I was told on another forum I may need a greenhouse to grow rosemary and cumin as they require 4 months of at least 85 degrees?Brian, buy a start of rosemary--it's notoriously slow to germinate. Basil is easy from seed--I start ours inside, also thyme. I can't comment on cilantro (we don't like the taste) nor cumin (we don't use much).
How about Italian Flat Leaf parsley? It germinates well, grows during the cooler season, and has a wonderful flavor.
About drying herbs--basil chopped fine and with a little water added to make a "mud pie" consistency; placed on a wax-paper lined cookie sheet in tablespoon size blobs and frozen; then the frozen blobs placed in a freezer container until a blob is needed. Much better than drying. Thyme cut when the stems are 5" long or so, hung out of direct sunlight but with good air circulation, and then stored in a dark, cool spot in a glass jar, wonderful herb!

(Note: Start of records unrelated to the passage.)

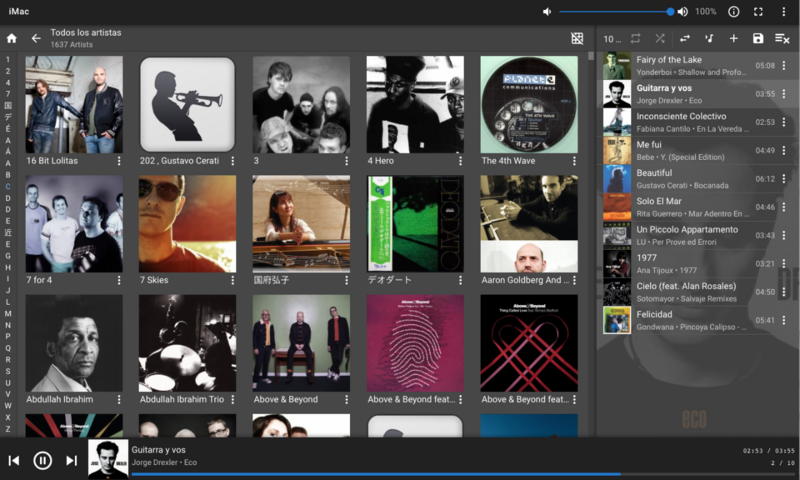The height and width of the screenshot is (480, 800).
Task: Pause the current track
Action: (x=43, y=460)
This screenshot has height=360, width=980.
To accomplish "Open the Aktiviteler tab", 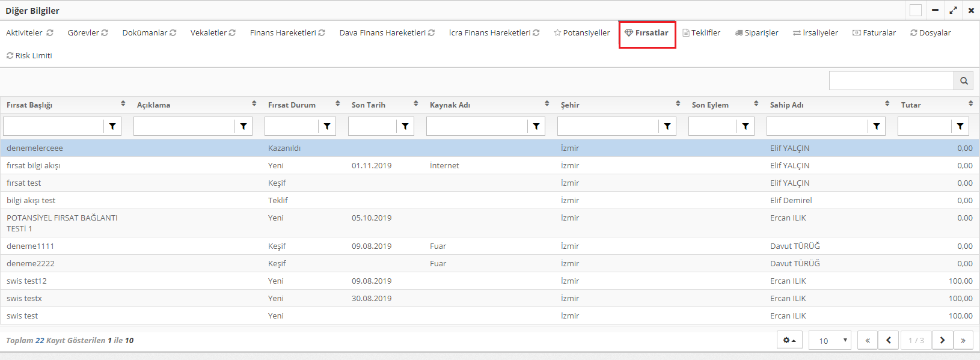I will [29, 32].
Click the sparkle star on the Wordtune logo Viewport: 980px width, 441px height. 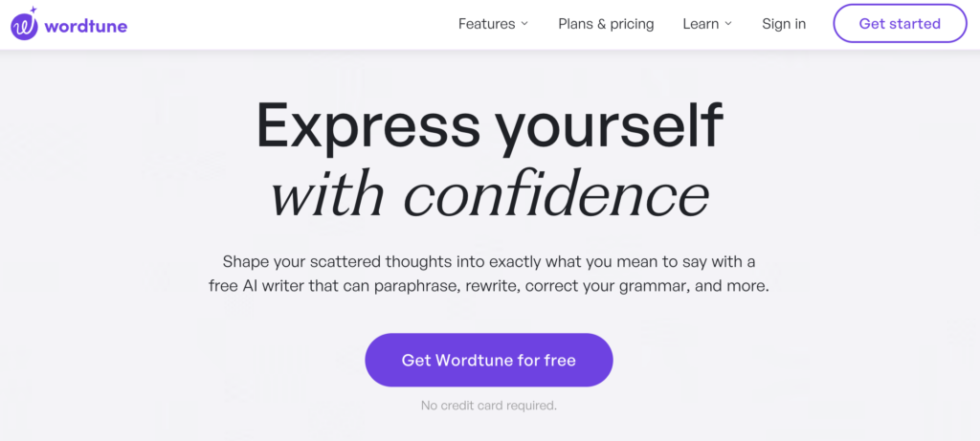[33, 11]
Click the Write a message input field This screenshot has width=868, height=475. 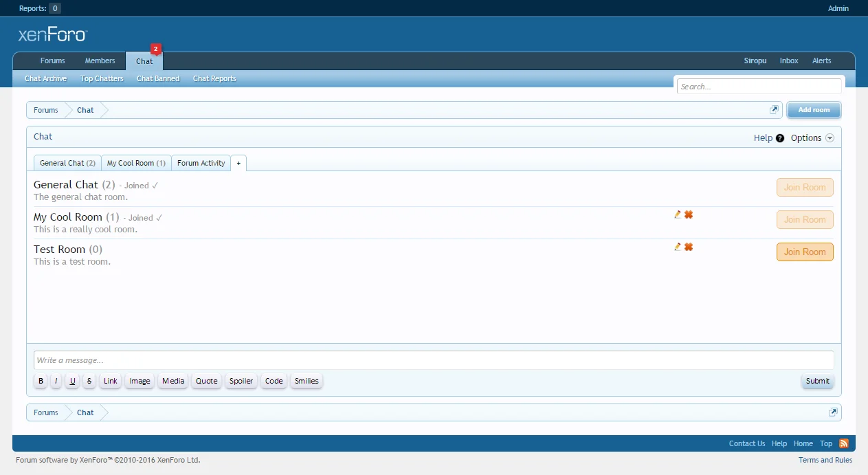[x=433, y=360]
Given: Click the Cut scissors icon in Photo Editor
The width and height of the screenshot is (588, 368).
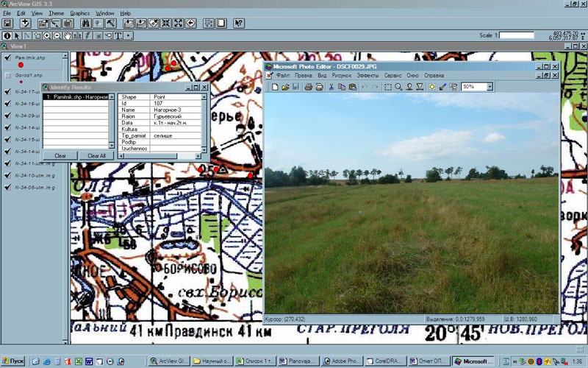Looking at the screenshot, I should coord(331,87).
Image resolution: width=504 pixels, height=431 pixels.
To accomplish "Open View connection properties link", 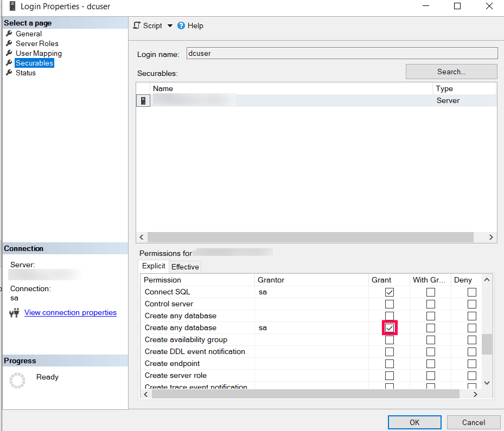I will pyautogui.click(x=71, y=312).
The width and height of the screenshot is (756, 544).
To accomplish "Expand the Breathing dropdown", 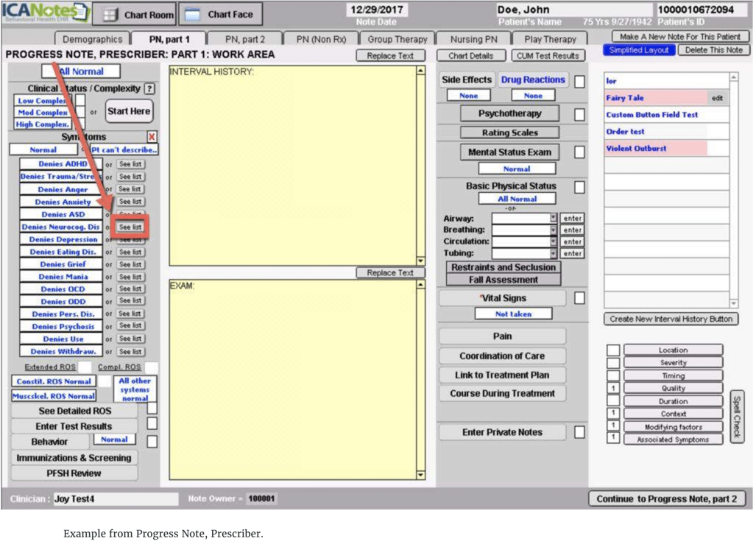I will click(554, 230).
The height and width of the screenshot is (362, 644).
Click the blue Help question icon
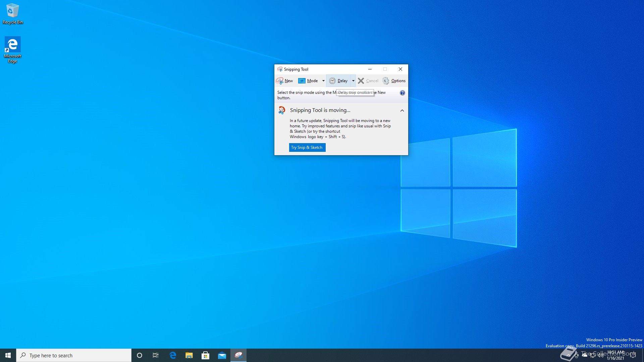point(402,93)
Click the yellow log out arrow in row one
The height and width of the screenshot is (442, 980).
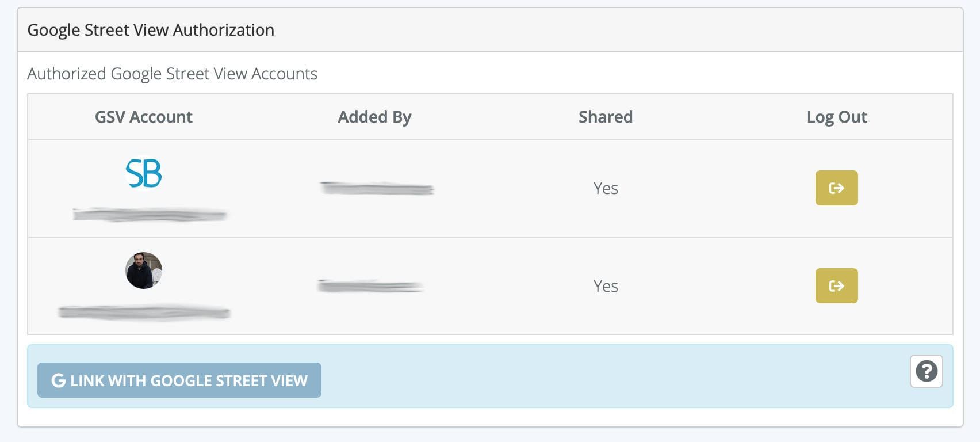click(836, 188)
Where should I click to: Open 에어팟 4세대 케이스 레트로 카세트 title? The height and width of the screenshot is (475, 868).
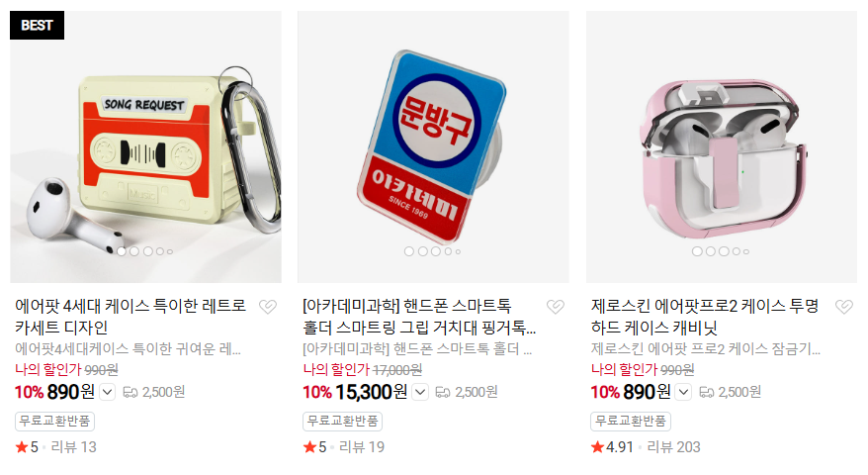(x=130, y=317)
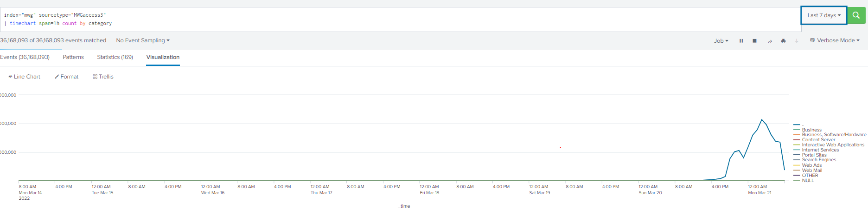Open the Trellis layout options

click(103, 77)
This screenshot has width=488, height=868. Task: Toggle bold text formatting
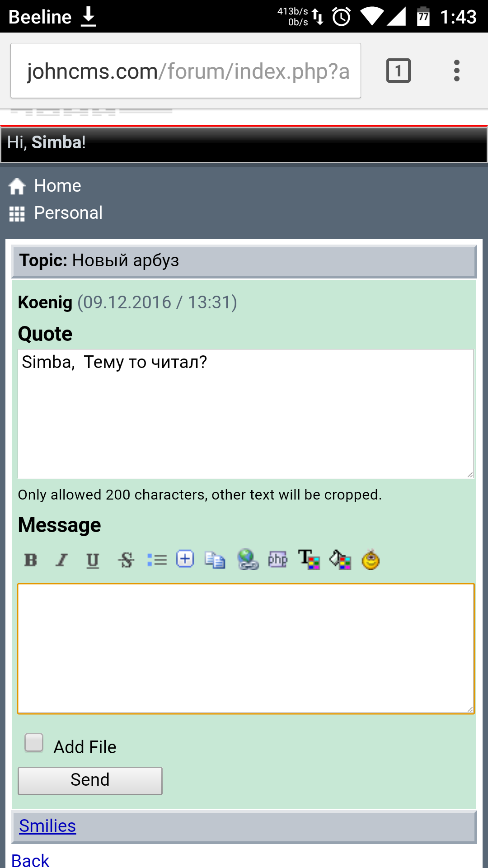coord(31,560)
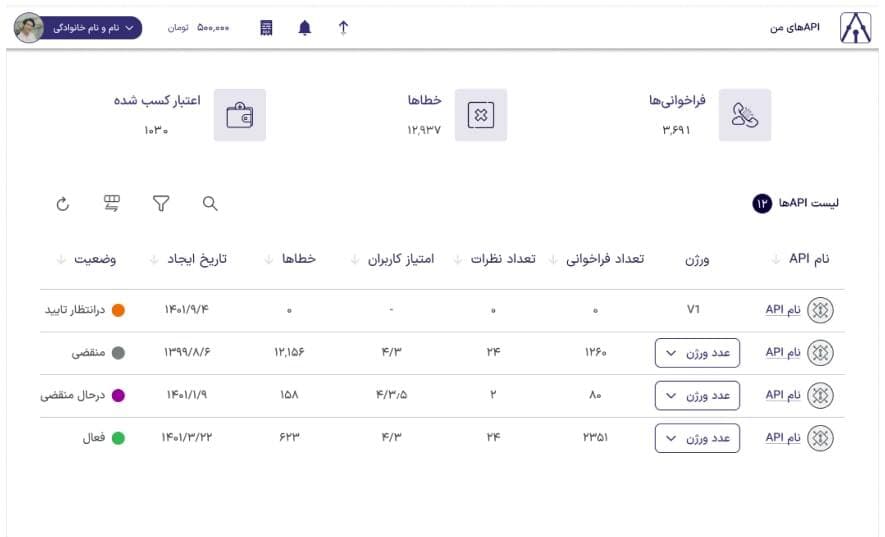This screenshot has width=885, height=537.
Task: Expand the عدد ورژن dropdown in the منقضی row
Action: click(x=697, y=353)
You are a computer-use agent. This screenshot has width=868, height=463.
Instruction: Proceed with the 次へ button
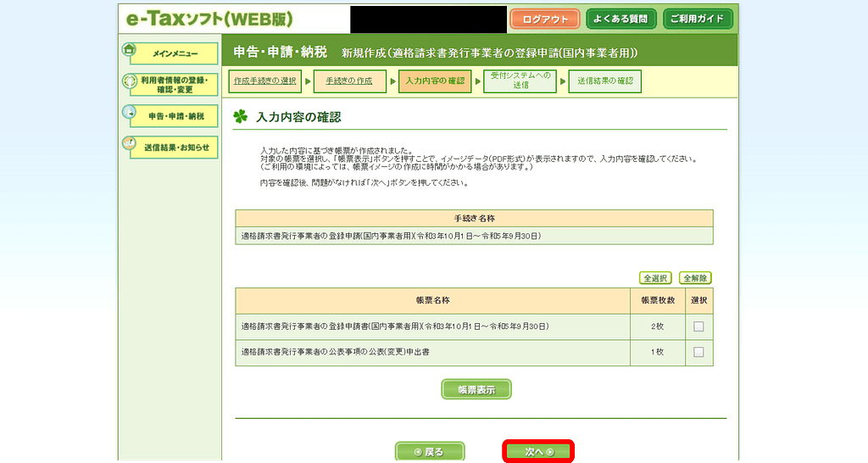(539, 452)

Rosemary may be evergreen in your area--it was for us in upstate NY. It is best grown in-ground and harvested when needed. If you want to dry it, the method is the same as for thyme.
After you have success with your herbs this season, consider adding marjoram and oregano to your herb garden. Both are perennial, lovely flavors, and can be grown either in containers or in-ground. We grow Mexican oregano because the Italian oregano just can't stand our heat and humidity.
When drying herbs, leave the leaves whole. The more surface area exposed, as in ground or pulverized herbs, the more the flavor loss. Rub your dried leaves between your hands just before adding them to a dish. You'll love the aroma!